Ironically, Holland later decided to lean directly into that reputation during his second NXT run by turning it into part of his character. The gimmick eventually evolved into Holland embracing the idea that maybe he actually was dangerous.

“It was my idea to kind of run with the dangerous kinda, always injuring people.”

“Maybe I should be hurting people.”

Holland also discussed another controversial moment involving Ilja Dragunov where he said management later told him a storyline angle got “too close to the bone.”

“When the Ilja thing happened, it got a great reaction… and then I got the word that the higher-ups said it was too close to the bone.”

According to Holland, his WWE run started feeling doomed shortly afterward. He was quietly pulled from television after losing to Ricky Saints before later being sent to WWE Evolve. Things got worse after Holland later suffered a serious injury during a TNA match with Moose. Holland said WWE releasing him while injured felt completely wrong.

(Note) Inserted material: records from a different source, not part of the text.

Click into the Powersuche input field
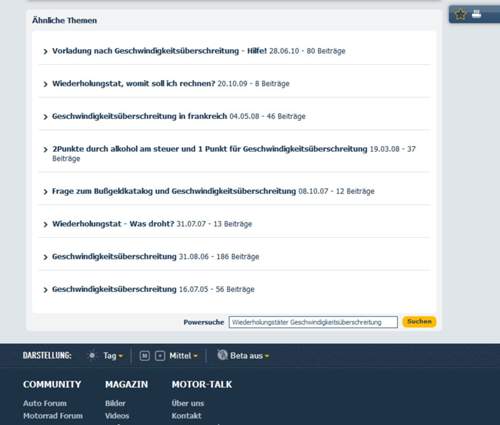This screenshot has height=425, width=500. pyautogui.click(x=313, y=322)
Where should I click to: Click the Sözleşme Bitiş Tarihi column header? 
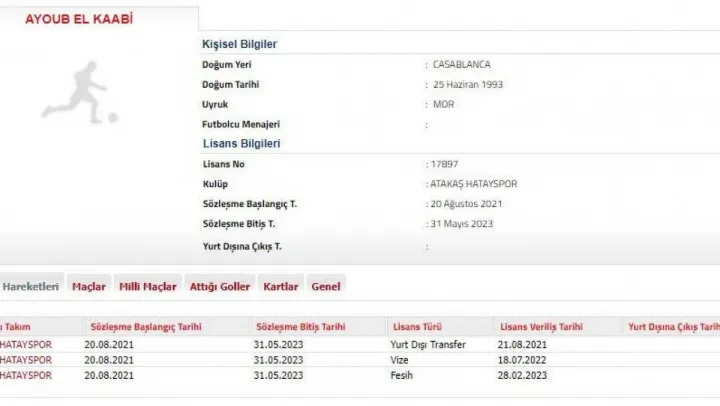tap(300, 327)
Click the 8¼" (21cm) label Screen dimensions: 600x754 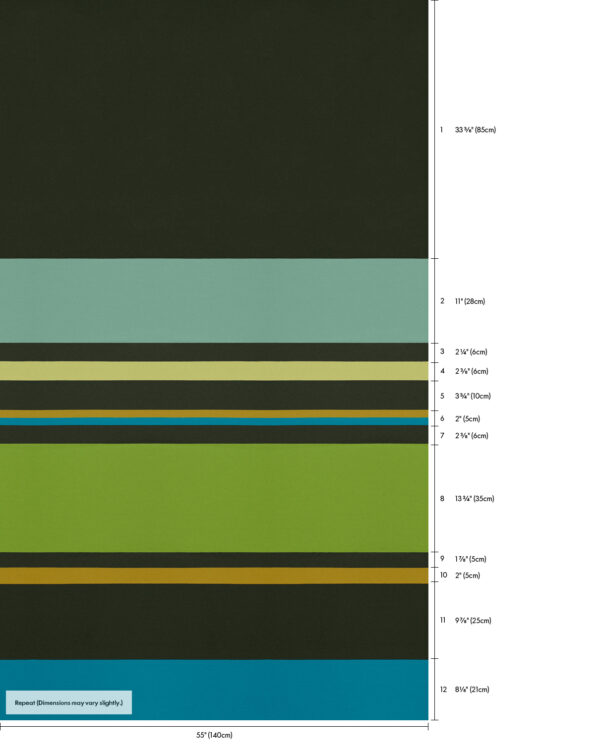[x=471, y=690]
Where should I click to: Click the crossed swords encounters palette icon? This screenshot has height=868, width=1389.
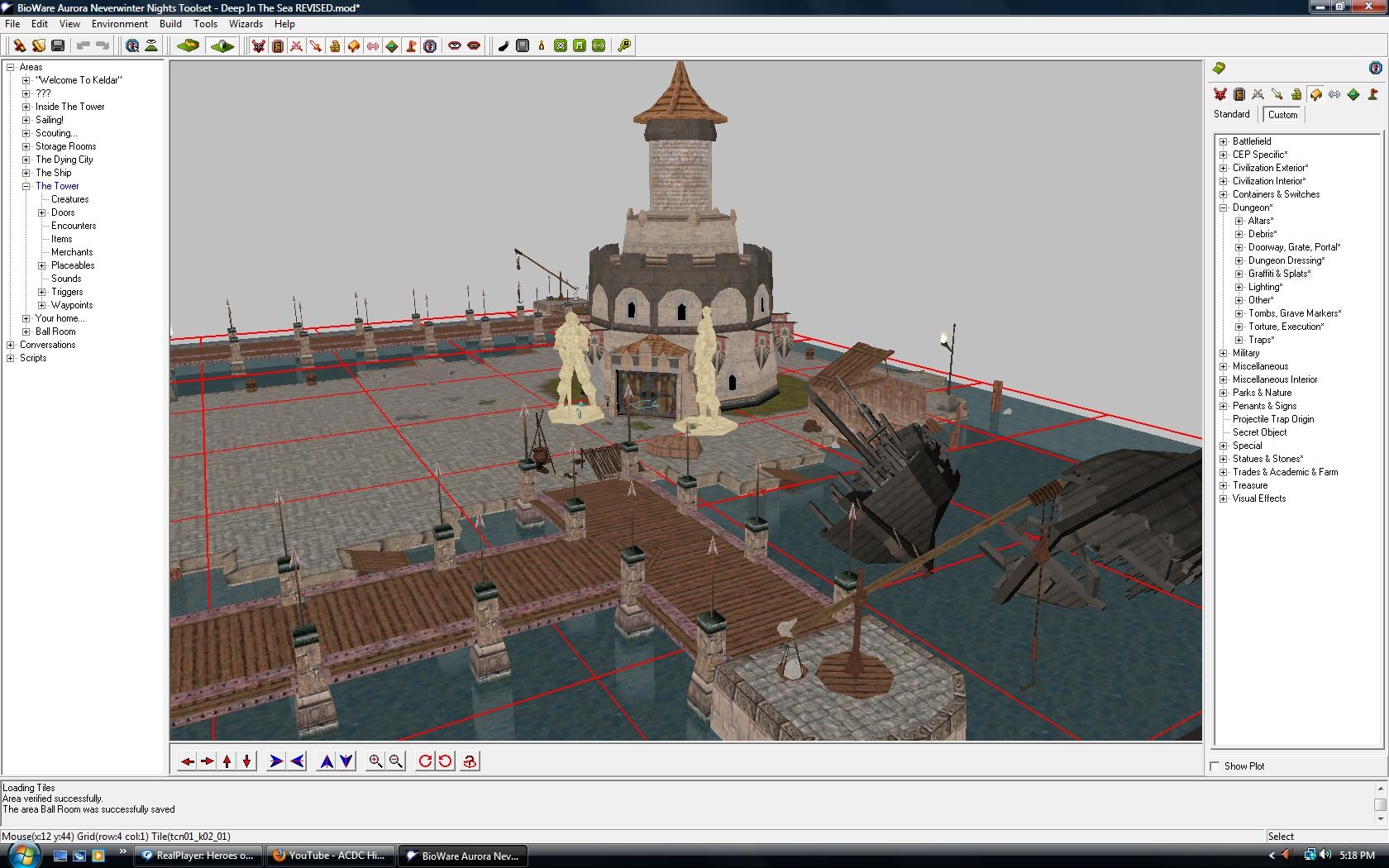click(x=1258, y=94)
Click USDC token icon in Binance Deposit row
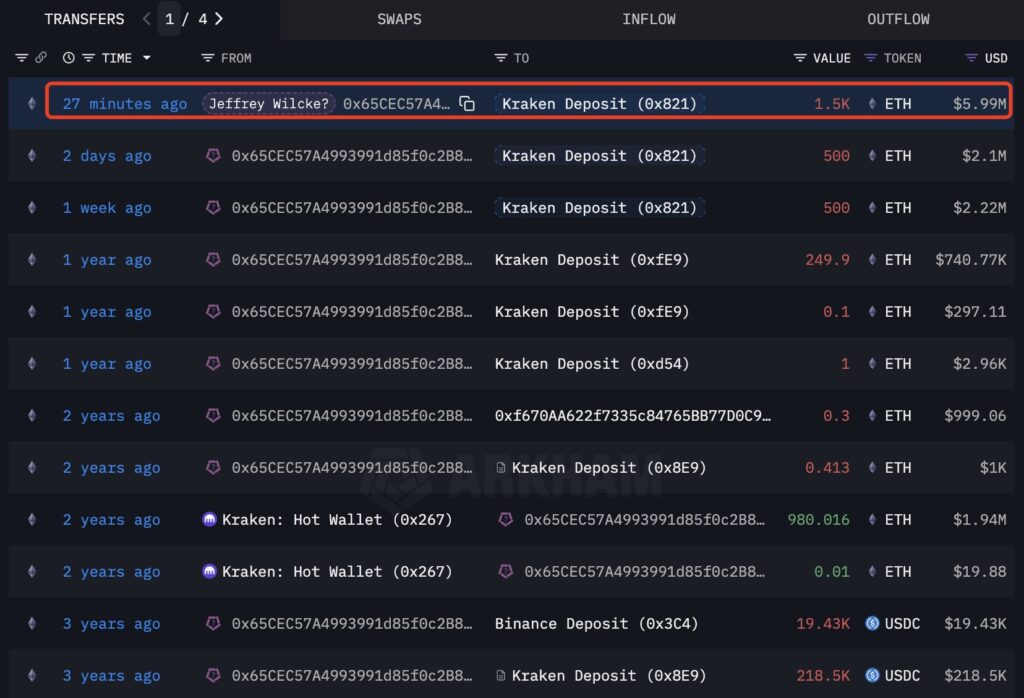 [871, 624]

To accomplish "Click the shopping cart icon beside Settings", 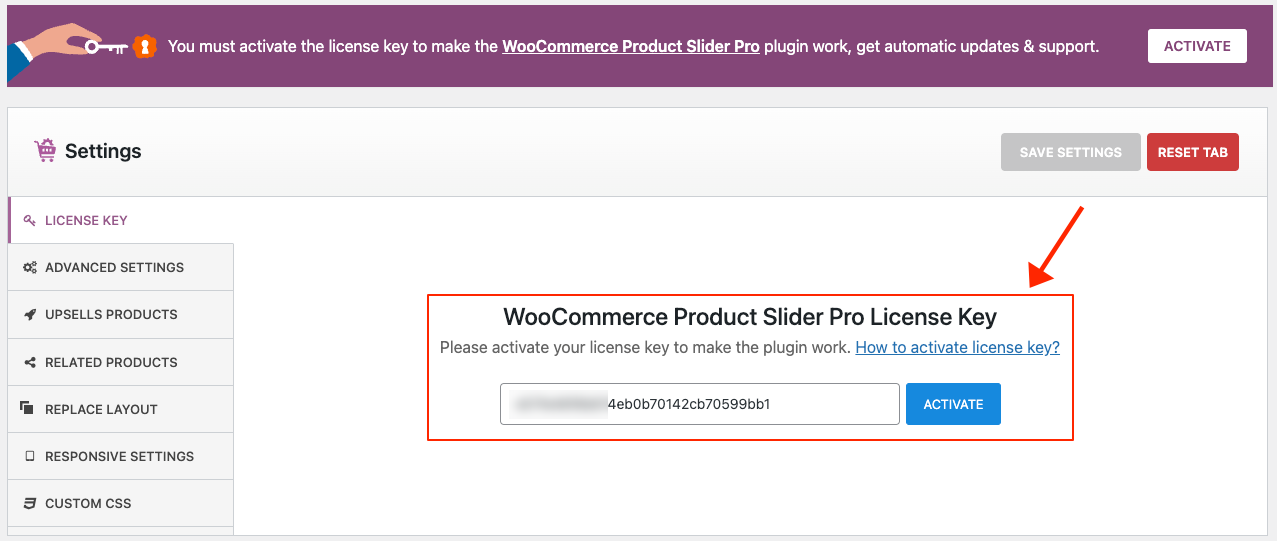I will pos(45,151).
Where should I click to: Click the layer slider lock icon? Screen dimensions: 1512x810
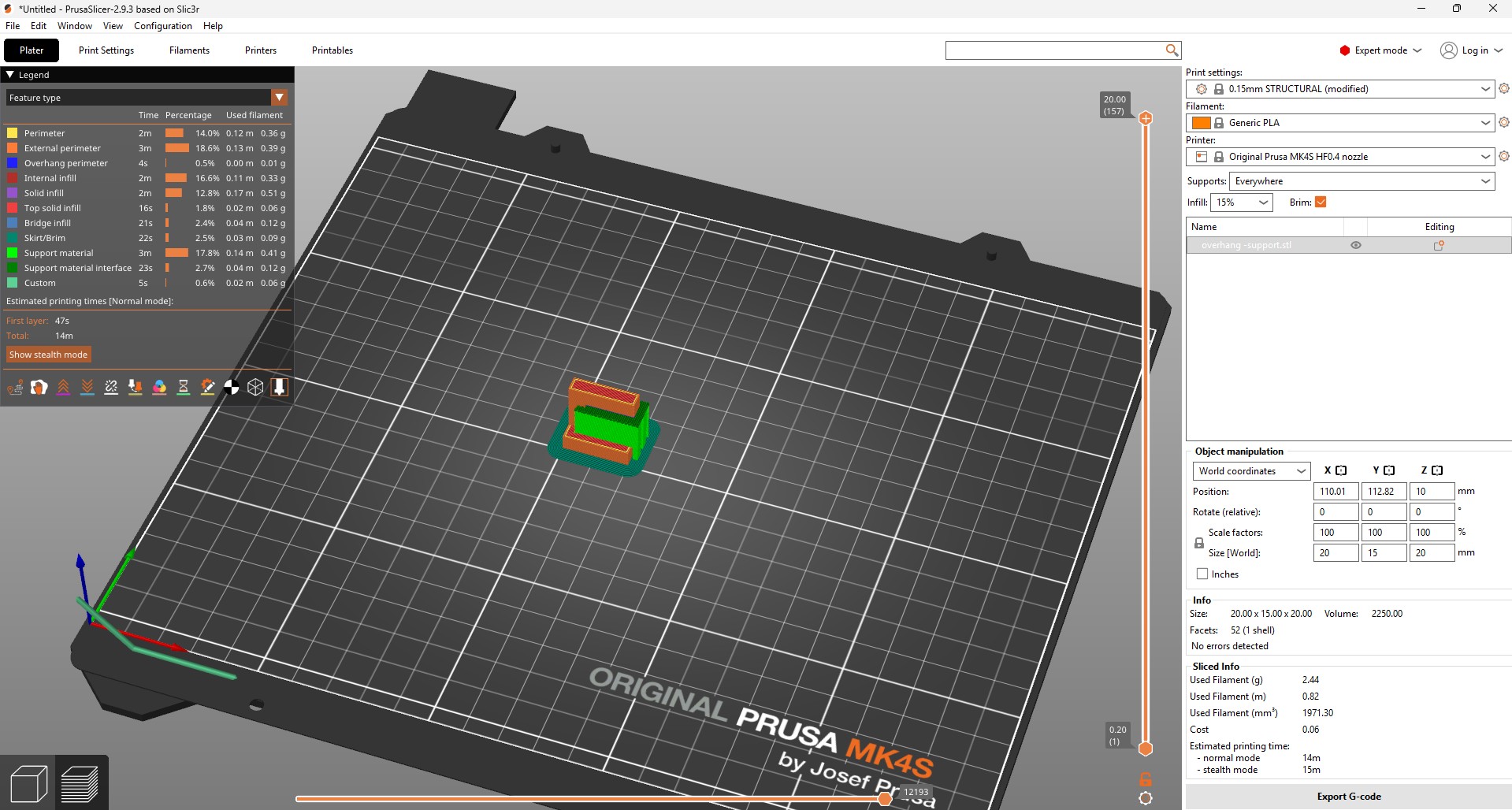1146,779
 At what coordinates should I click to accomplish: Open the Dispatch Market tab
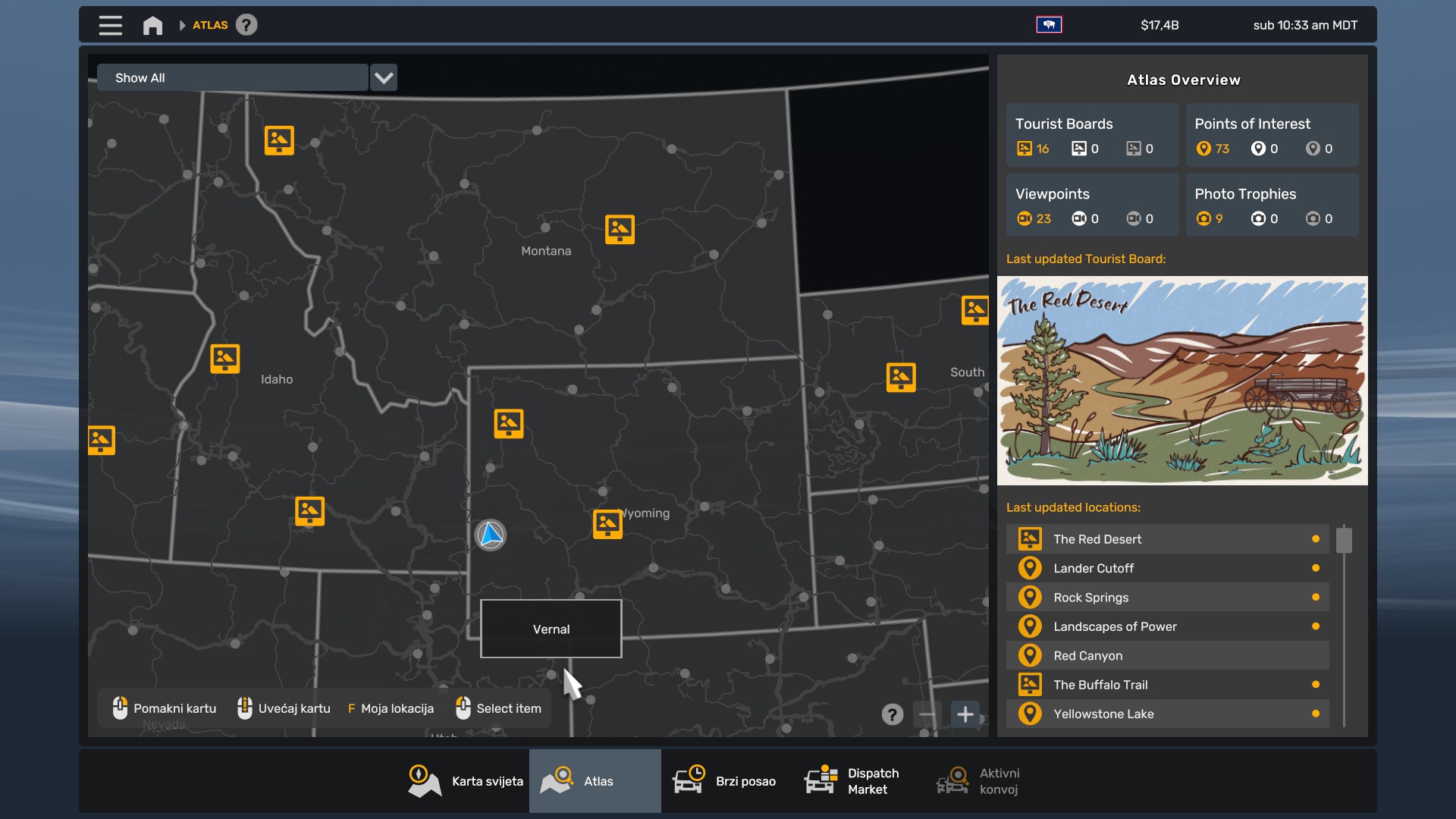click(852, 781)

“I kinda knew the writing was on the wall then.”

“I thought it was bad business practice. I just don’t think that you do that to human beings.”

Now wrestling outside WWE as Luke Menzies, Holland says he’s trying to completely rebuild his career from the ground up.

“It’s more or less starting from the ground up, just starting from scratch and creating a little bit of a buzz and just showing people what I can do.”

At this point, Holland clearly feels the Big E accident completely changed the trajectory of his WWE career — and the way management, fans, and even he himself viewed his future in wrestling afterward.